- Problem details -
From the forum thread on billing code 99070 for supplies, copy word for word the section that begins at the words "## jackjones62" and stops after the words "Hope this helps.".

- Passage provided -
# 99070



## Earnose

Does anyone have any experience billing for extra supplies? One of our Doctors got info from another Doctor that she could bill 99070 for supplies not normally used for office procedures and these claims are steadily coming back bundled into the office visit.  We are getting info that maybe there is a more specific HCPCS code she should be using.  We are confused how and when to use this code or other HCPCS code and are also finding they require a lot of documentation. Also if there is anyone that can help can you also provided assistants on how much to bill for 99070.  Thank YOu


----------



## Candice_Fenildo

We do not bill for supplies, they are included in the practice RVU's. what exactly is NOT NORMAL supply for an office procedure, if you dont mind me asking?


----------



## jackjones62

Dear Earnose,

You can bill for supplies (99070) but the process is tedious; you have to list each supply/item #/cost and provide receipt or PO; plus you have to write special report on why your requesting add'l payment; it's a 50/50 shot as to whether you get paid.

Hope this helps.

Jennifer 
ENT CT


----------



## Earnose

Candyr73,
         I agree with you!  thats why i was asking others opinions because i really couldn't figure out what she thought she was billing for. sometimes i think doctors find out that other docs are getting paid for something and they want to also without really researching it first.  I just need some documentation to back me up when i tell her No.


----------



## medicalcoder519@yahoo.com

Does anyone know how to convert 99070 codes to HCPC codes.


----------



## medicalcoder519@yahoo.com

Does anyone know how to convert 99070 codes to HCPC codes ?


----------



## k.vawter@yahoo.com

We don't bill 99070 at our office either.  You will spend more time and effort on it than the reimbursement you would receive.


----------

- Extracted data -
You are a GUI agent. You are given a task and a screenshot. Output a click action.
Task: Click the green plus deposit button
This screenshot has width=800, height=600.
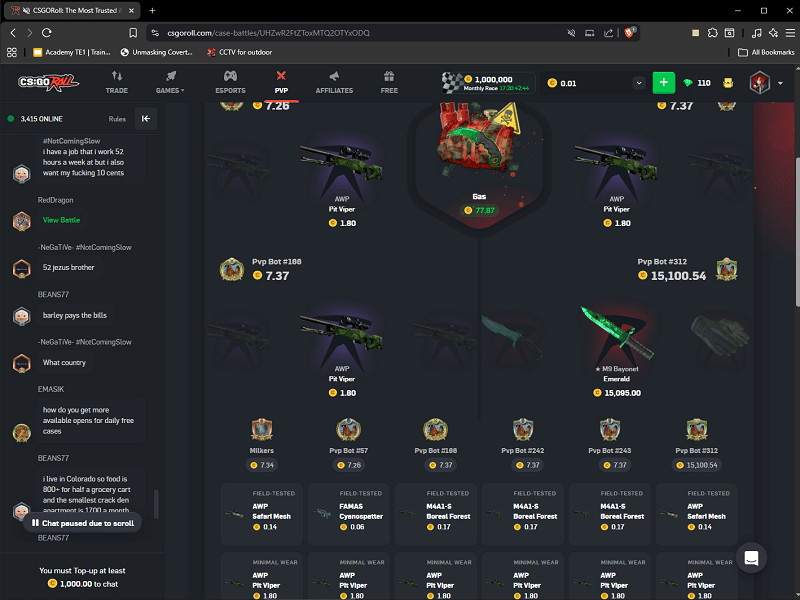click(663, 83)
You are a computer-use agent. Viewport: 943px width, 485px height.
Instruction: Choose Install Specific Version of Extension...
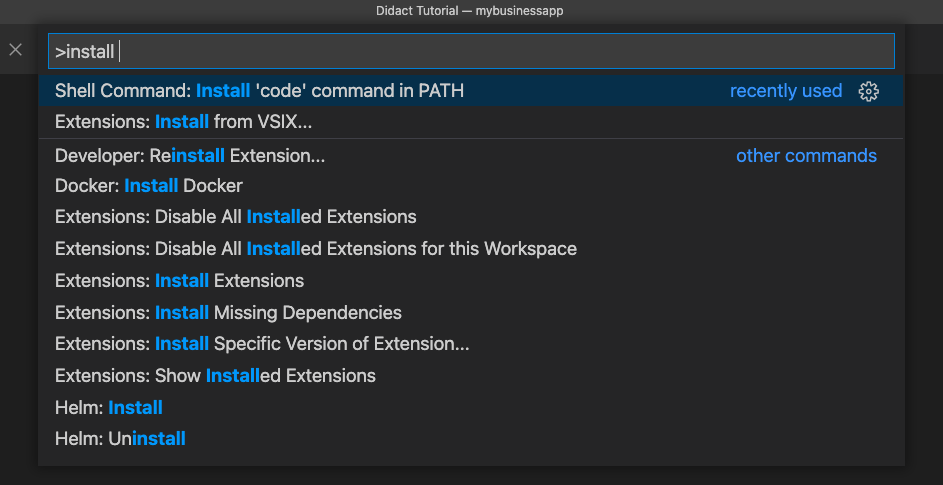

- Answer for the task -
## jackjones62

Dear Earnose,

You can bill for supplies (99070) but the process is tedious; you have to list each supply/item #/cost and provide receipt or PO; plus you have to write special report on why your requesting add'l payment; it's a 50/50 shot as to whether you get paid.

Hope this helps.